• [REQUIREMENT]: Return every line of the records that contains the string "click". Case counts.

• [MATERIAL TO PROCESS]:
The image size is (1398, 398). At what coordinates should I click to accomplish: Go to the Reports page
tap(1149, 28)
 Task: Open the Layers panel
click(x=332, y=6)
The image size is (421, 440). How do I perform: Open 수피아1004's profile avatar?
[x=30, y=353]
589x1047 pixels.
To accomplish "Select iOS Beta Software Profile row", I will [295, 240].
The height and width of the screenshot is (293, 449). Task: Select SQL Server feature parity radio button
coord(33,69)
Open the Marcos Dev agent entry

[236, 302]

• [ANSWER FOR THIS EXERCISE]:
The image size is (1398, 398). At what coordinates should I click to accomplish: Go to the Reports page
click(x=332, y=6)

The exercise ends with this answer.